| Data extracted from a collection |
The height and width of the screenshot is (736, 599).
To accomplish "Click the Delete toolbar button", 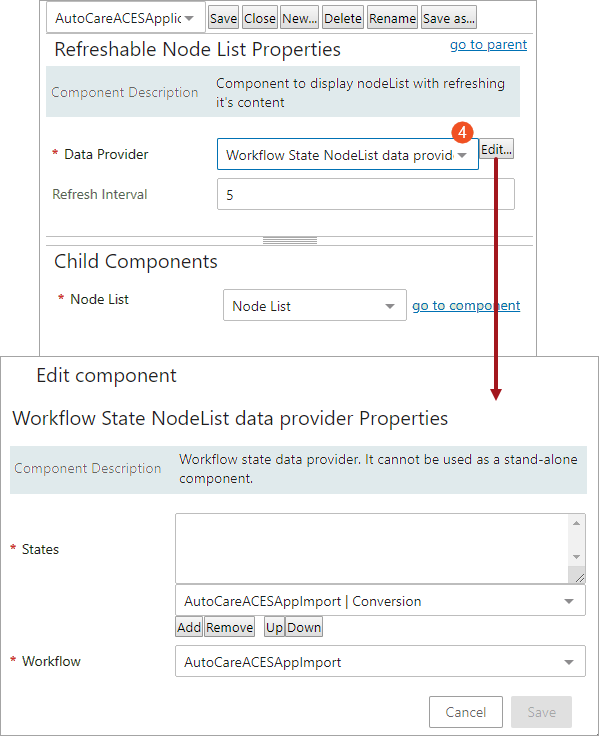I will (343, 18).
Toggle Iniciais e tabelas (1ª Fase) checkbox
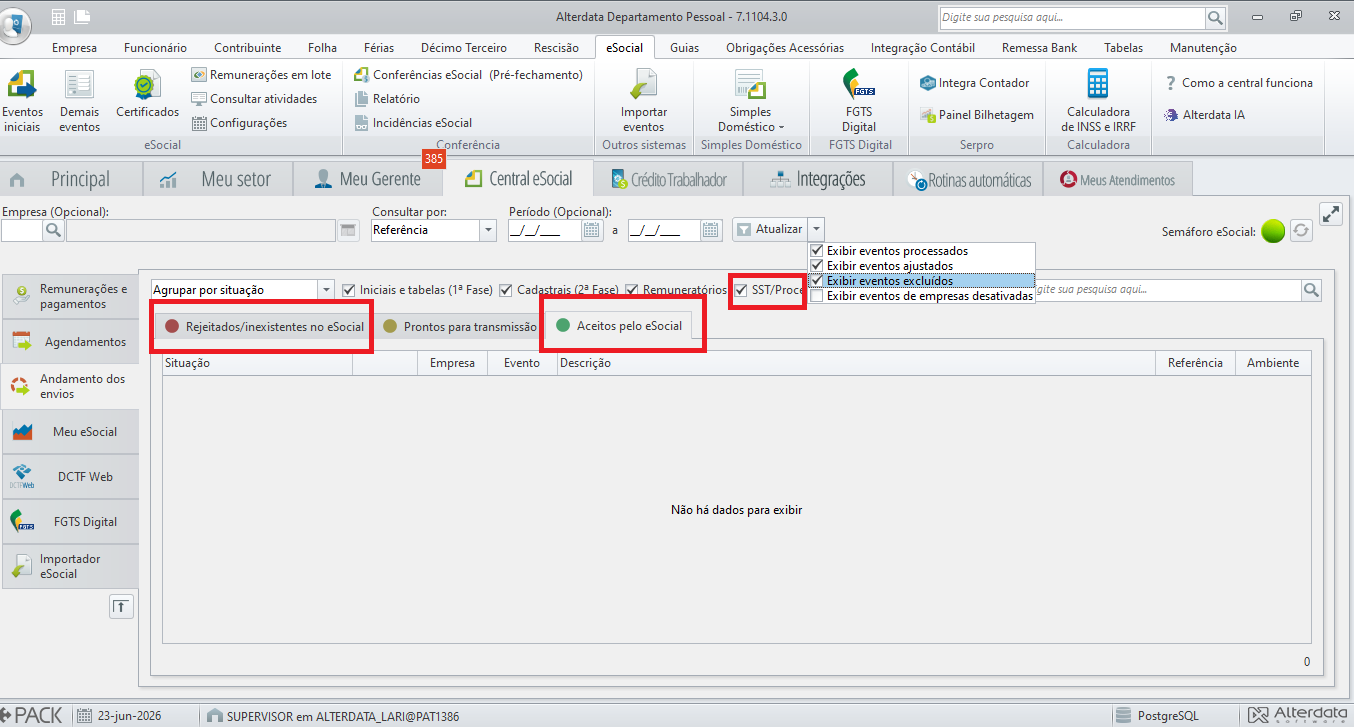Image resolution: width=1354 pixels, height=727 pixels. pos(349,290)
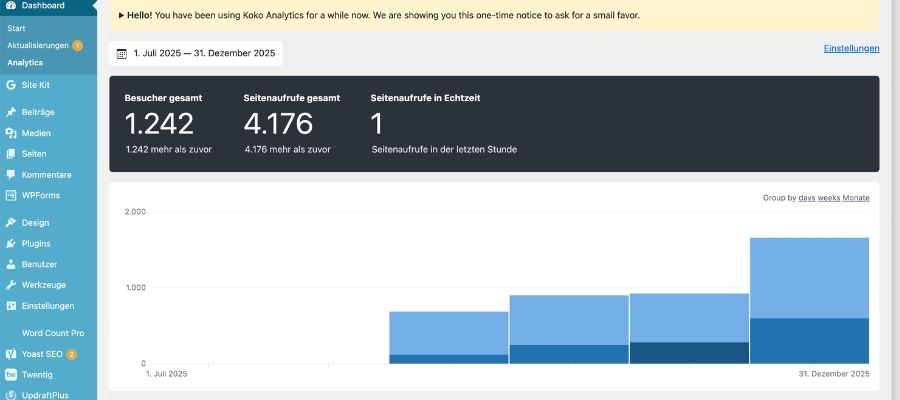Go to Benutzer in the sidebar

40,264
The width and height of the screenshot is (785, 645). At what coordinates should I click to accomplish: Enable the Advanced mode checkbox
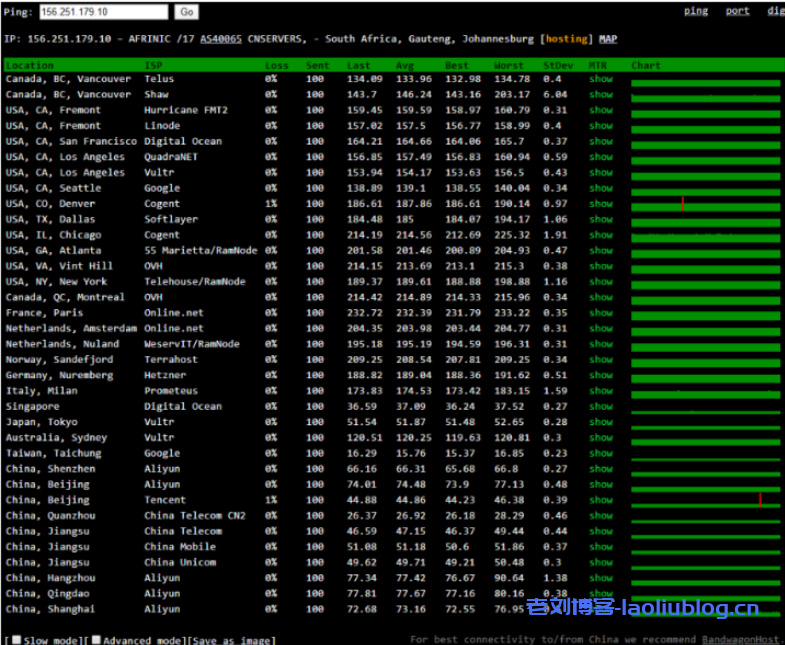tap(96, 640)
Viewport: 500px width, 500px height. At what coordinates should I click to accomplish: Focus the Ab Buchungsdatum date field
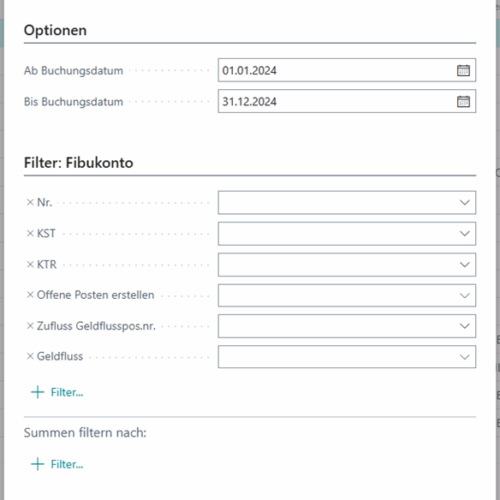337,70
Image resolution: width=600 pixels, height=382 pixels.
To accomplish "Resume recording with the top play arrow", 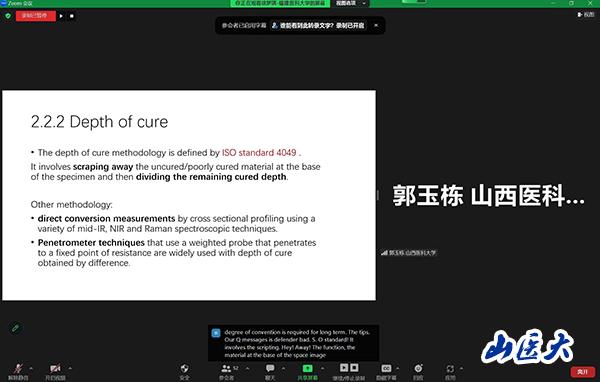I will coord(61,16).
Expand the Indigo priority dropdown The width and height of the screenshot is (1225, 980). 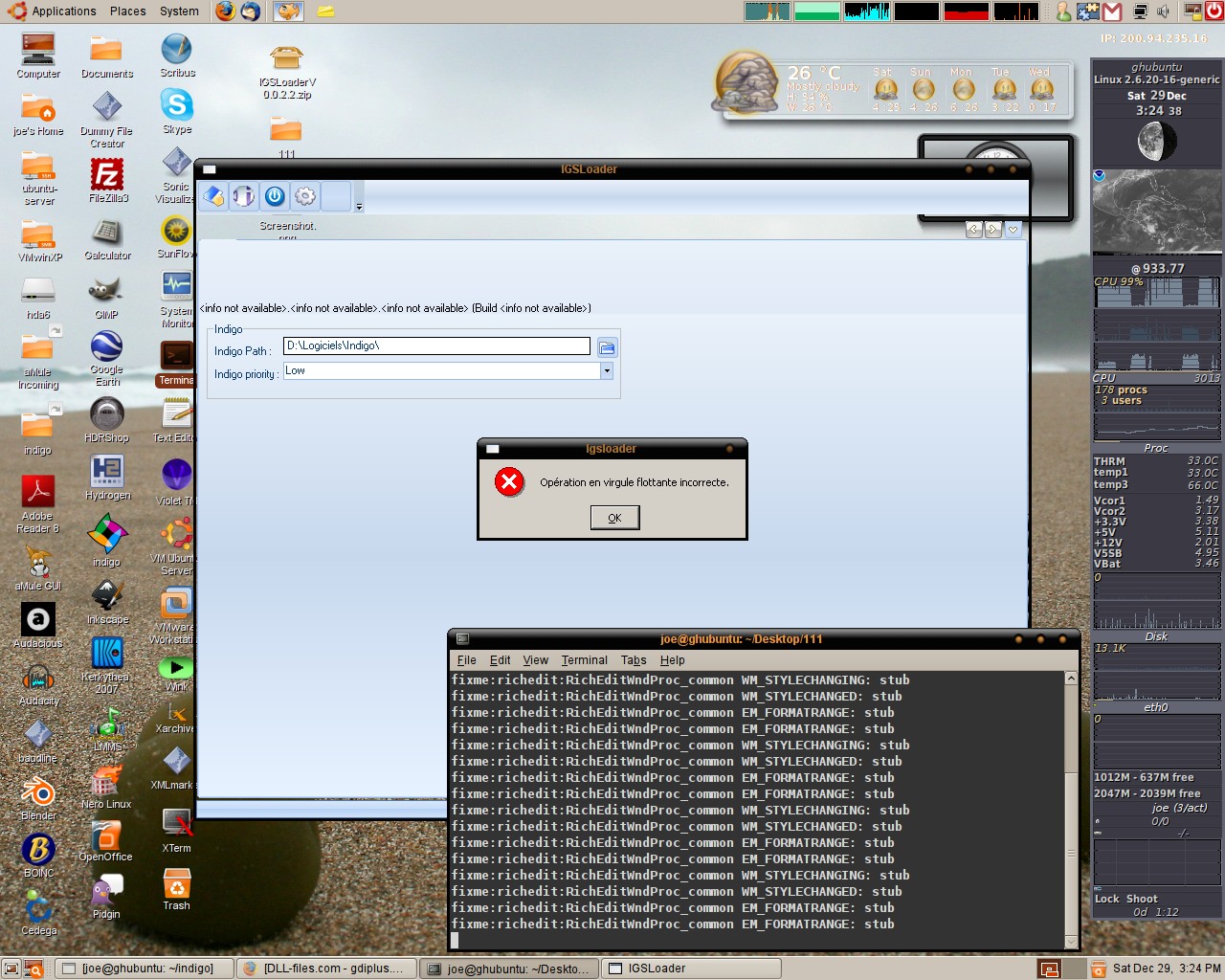click(x=606, y=371)

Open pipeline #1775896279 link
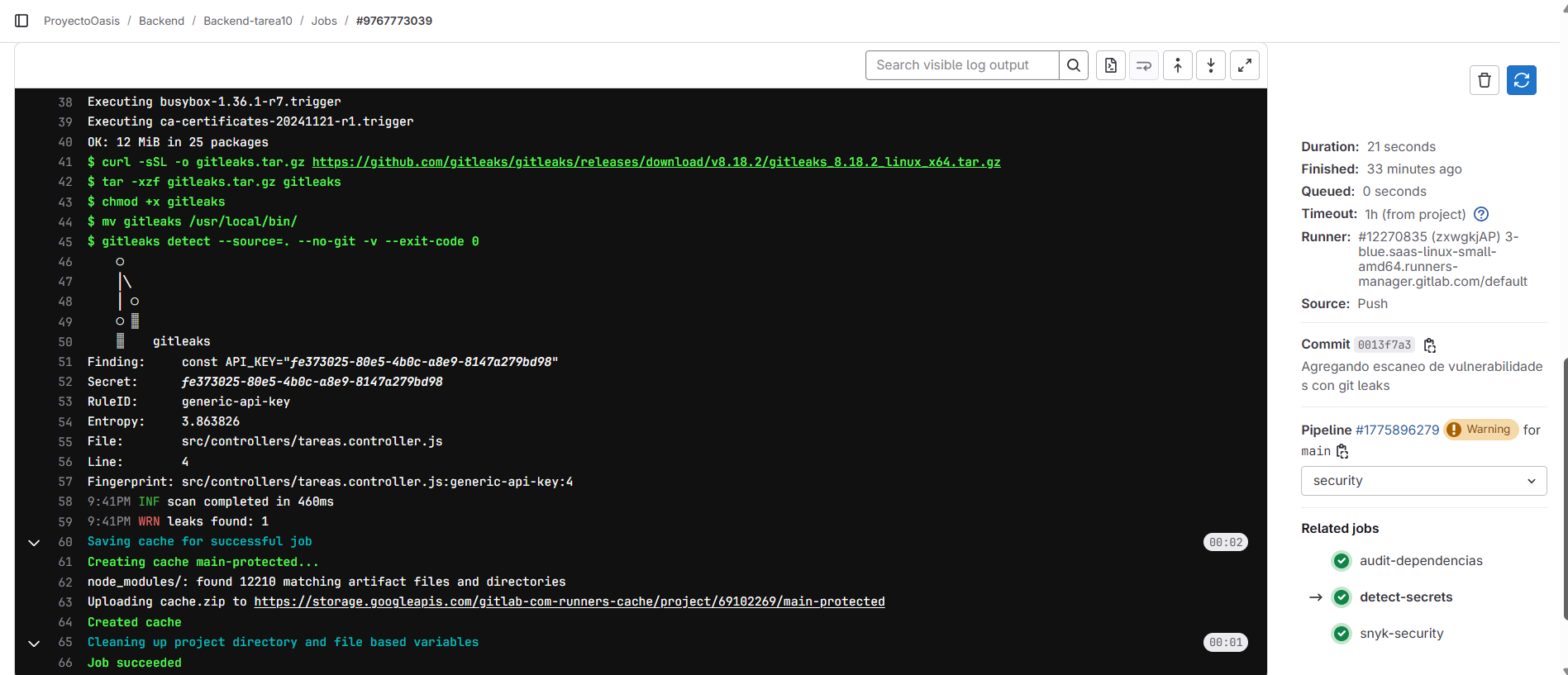pos(1398,430)
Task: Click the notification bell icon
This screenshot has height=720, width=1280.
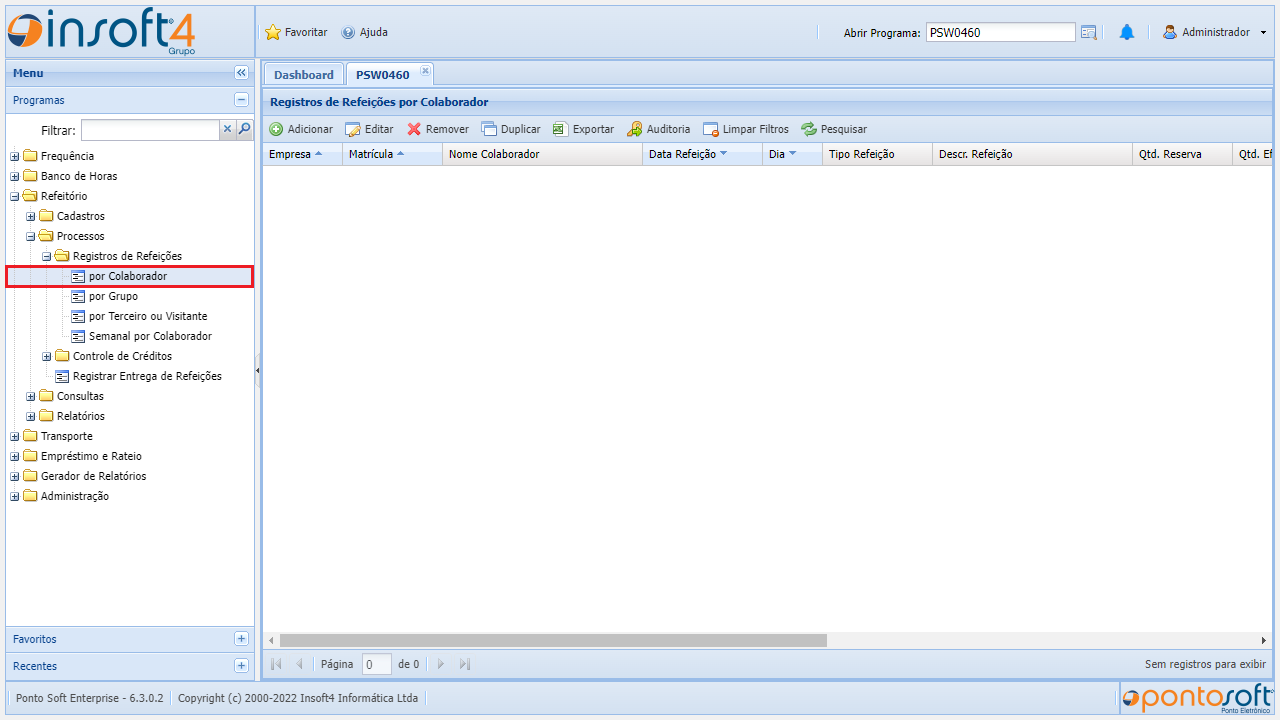Action: (1127, 32)
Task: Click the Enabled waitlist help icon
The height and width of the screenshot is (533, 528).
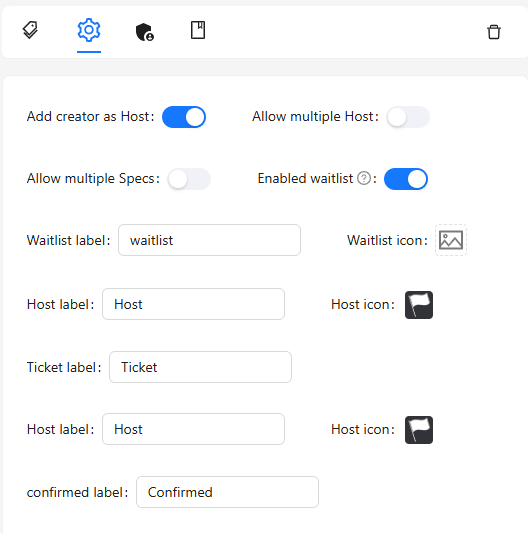Action: pyautogui.click(x=364, y=178)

| Exercise |
Reproduce only the lines between the line with "Task: Click the Enabled waitlist help icon" and the final line of the records, both included, so that the copy matches them exactly and contains no pictures.

| Result of the exercise |
Task: Click the Enabled waitlist help icon
The height and width of the screenshot is (533, 528).
Action: pyautogui.click(x=364, y=178)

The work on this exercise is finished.